* Task statement: Quote all of the entries word for word.

(Source data)
········

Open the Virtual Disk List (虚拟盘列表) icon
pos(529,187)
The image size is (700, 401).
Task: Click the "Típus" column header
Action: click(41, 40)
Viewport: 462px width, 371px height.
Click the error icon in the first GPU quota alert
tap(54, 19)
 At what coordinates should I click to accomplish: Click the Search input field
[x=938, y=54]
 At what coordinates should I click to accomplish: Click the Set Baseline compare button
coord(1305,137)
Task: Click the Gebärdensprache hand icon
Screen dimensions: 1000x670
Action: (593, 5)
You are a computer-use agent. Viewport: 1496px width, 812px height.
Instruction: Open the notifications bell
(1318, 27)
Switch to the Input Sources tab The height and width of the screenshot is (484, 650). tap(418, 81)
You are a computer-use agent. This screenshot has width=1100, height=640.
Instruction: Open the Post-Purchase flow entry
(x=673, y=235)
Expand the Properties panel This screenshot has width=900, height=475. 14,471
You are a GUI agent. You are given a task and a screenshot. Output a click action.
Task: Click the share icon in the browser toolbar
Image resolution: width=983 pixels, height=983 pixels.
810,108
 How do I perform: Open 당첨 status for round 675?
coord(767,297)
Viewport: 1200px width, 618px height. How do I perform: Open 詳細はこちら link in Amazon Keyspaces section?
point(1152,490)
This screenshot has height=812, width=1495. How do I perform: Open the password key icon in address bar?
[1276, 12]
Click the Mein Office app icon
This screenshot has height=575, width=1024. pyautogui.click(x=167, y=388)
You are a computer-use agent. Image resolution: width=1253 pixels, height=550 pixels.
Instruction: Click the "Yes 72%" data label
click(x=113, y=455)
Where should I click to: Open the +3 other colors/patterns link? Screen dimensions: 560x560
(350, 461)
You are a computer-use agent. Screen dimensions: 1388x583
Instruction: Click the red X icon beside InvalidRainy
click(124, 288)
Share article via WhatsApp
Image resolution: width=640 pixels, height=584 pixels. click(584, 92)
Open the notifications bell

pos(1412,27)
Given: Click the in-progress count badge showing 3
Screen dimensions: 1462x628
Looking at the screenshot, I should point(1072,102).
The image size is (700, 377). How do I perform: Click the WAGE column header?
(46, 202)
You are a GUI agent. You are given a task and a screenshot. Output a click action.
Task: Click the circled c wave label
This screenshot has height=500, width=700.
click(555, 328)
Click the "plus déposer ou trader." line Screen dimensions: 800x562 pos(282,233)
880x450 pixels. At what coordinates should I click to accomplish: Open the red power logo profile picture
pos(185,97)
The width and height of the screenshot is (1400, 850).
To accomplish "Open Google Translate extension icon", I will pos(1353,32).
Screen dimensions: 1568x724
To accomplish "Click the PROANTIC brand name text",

········

* Finished task:
Open the Virtual Disk List (虚拟盘列表) icon
pos(529,187)
The image size is (700, 401).
Task: Click the "Típus" column header
Action: click(41, 40)
Viewport: 462px width, 371px height.
Click the error icon in the first GPU quota alert
tap(54, 19)
 At what coordinates should I click to accomplish: Click the Search input field
[x=938, y=54]
 At what coordinates should I click to accomplish: Click the Set Baseline compare button
coord(1305,137)
Task: Click the Gebärdensprache hand icon
Screen dimensions: 1000x670
Action: (593, 5)
You are a computer-use agent. Viewport: 1496px width, 812px height.
Instruction: Open the notifications bell
(1318, 27)
Switch to the Input Sources tab The height and width of the screenshot is (484, 650). tap(418, 81)
You are a computer-use agent. This screenshot has width=1100, height=640.
Instruction: Open the Post-Purchase flow entry
(x=673, y=235)
Expand the Properties panel This screenshot has width=900, height=475. 14,471
You are a GUI agent. You are given a task and a screenshot. Output a click action.
Task: Click the share icon in the browser toolbar
Image resolution: width=983 pixels, height=983 pixels.
810,108
 How do I perform: Open 당첨 status for round 675?
coord(767,297)
Viewport: 1200px width, 618px height. How do I perform: Open 詳細はこちら link in Amazon Keyspaces section?
point(1152,490)
This screenshot has height=812, width=1495. How do I perform: Open the password key icon in address bar?
[1276, 12]
Click the Mein Office app icon
This screenshot has height=575, width=1024. pyautogui.click(x=167, y=388)
You are a computer-use agent. Image resolution: width=1253 pixels, height=550 pixels.
Instruction: Click the "Yes 72%" data label
click(x=113, y=455)
Where should I click to: Open the +3 other colors/patterns link? Screen dimensions: 560x560
(350, 461)
You are a computer-use agent. Screen dimensions: 1388x583
Instruction: Click the red X icon beside InvalidRainy
click(124, 288)
Share article via WhatsApp
Image resolution: width=640 pixels, height=584 pixels. click(584, 92)
Open the notifications bell

pos(1412,27)
Given: Click the in-progress count badge showing 3
Screen dimensions: 1462x628
Looking at the screenshot, I should point(1072,102).
The image size is (700, 377). How do I perform: Click the WAGE column header?
(46, 202)
You are a GUI agent. You are given a task and a screenshot. Output a click action.
Task: Click the circled c wave label
This screenshot has height=500, width=700.
click(555, 328)
Click the "plus déposer ou trader." line Screen dimensions: 800x562 pos(282,233)
880x450 pixels. At what coordinates should I click to accomplish: Open the red power logo profile picture
pos(185,97)
The width and height of the screenshot is (1400, 850).
To accomplish "Open Google Translate extension icon", I will pos(1353,32).
Screen dimensions: 1568x724
To accomplish "Click the PROANTIC brand name text",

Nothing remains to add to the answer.